Papa aparece na sacada do hospital Gemelli, em Roma, pouco antes de deixar o local após cinco semanas internado por causa de problemas pulmonares (23-03-25) – Foto: Andrew Medichini/AP

“Obrigado, obrigado”, disse o papa, com uma voz frágil, aparência inchada, sentado em uma cadeira, acenando com a mão para a multidão que o aplaudia diante do hospital.

Com 88 anos, o pontífice, que está no cargo há 12 anos, foi hospitalizado no dia 14 de fevereiro devido a uma grave infecção respiratória.

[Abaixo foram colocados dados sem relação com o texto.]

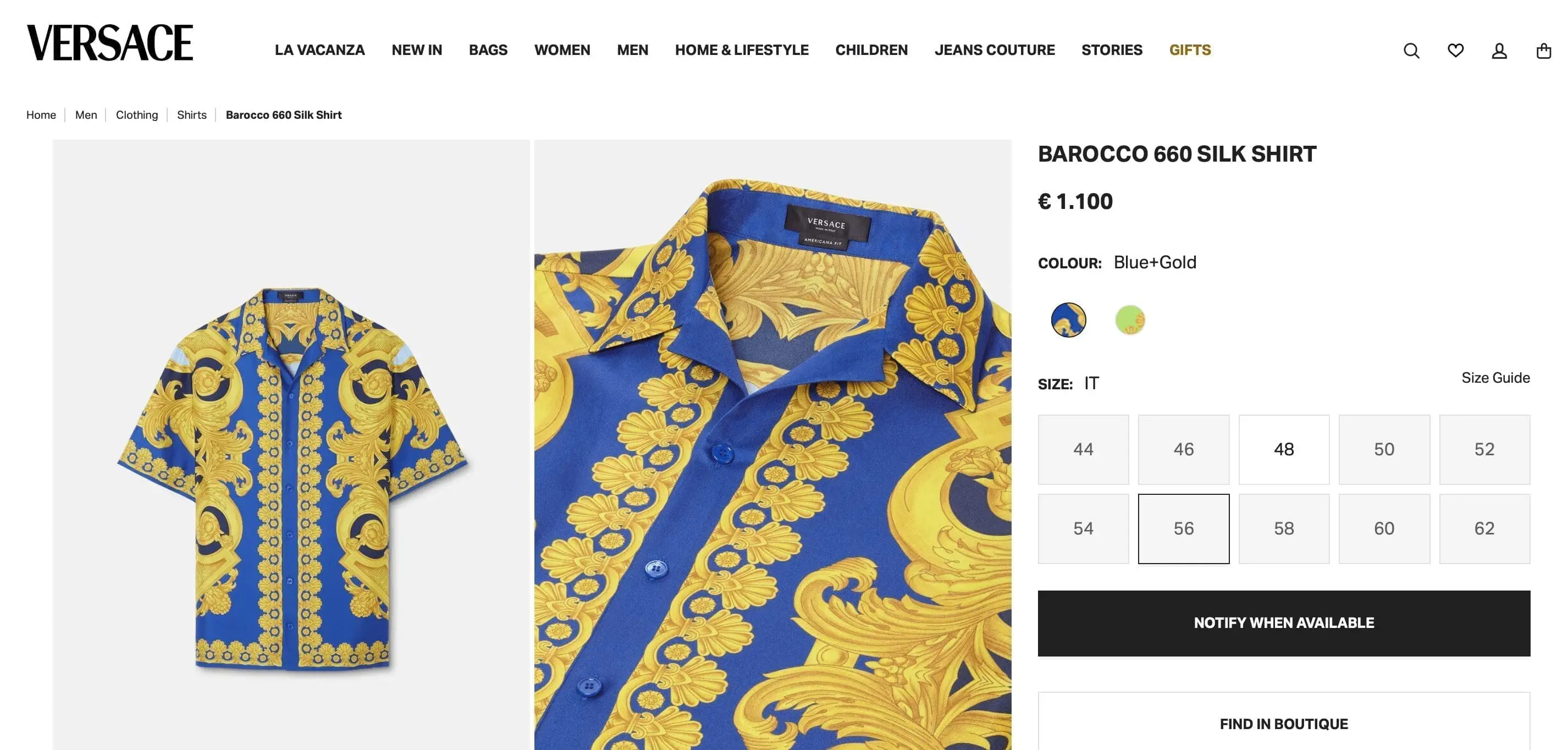The height and width of the screenshot is (750, 1568).
Task: Open the GIFTS menu
Action: pos(1189,50)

Continua depois da Publicidade

Seus médicos declararam no sábado que ainda será necessário “muito tempo” para sua recuperação completa e indicaram que ele ficará em descanso no Vaticano por mais dois meses.

Fim de ataques israelenses

Em sua oração dominical do Angelus, o papa Francisco exigiu o fim “imediato” dos ataques israelenses sobre a Faixa de Gaza, além da retomada do diálogo para a libertação de “todos os reféns” e para um “cessar fogo definitivo”.

“Estou triste pela retomada dos intensos bombardeios israelenses sobre a Faixa de Gaza, que causaram tantas mortes e feridos”, escreveu o papa

O exército israelense lançou neste domingo uma ofensiva em Rafah, no sul da Faixa de Gaza, onde pediu a retirada de parte da população, enquanto continuava suas operações no norte, cinco dias após romper o cessar-fogo com o Hamas.

Libertação de reféns

“Peço que as armas se calem imediatamente e que tenhamos a coragem de retomar o diálogo para que todos os reféns sejam libertados e para alcançarmos um cessar-fogo definitivo”, continuou Francisco.

“Na Faixa de Gaza, a situação humanitária é novamente muito grave e exige o compromisso urgente das partes em conflito e da comunidade internacional”, concluiu.

A retomada das operações militares no território palestino, causou mais de 520 mortes desde terça-feira, segundo a Defesa Civil de Gaza. Os ataques coincidem com nova ofensiva fatal no Líbano contra o Hezbollah pró-iraniano, enquanto o exército israelense anunciou no domingo ter interceptado um míssil vindo do Iémen.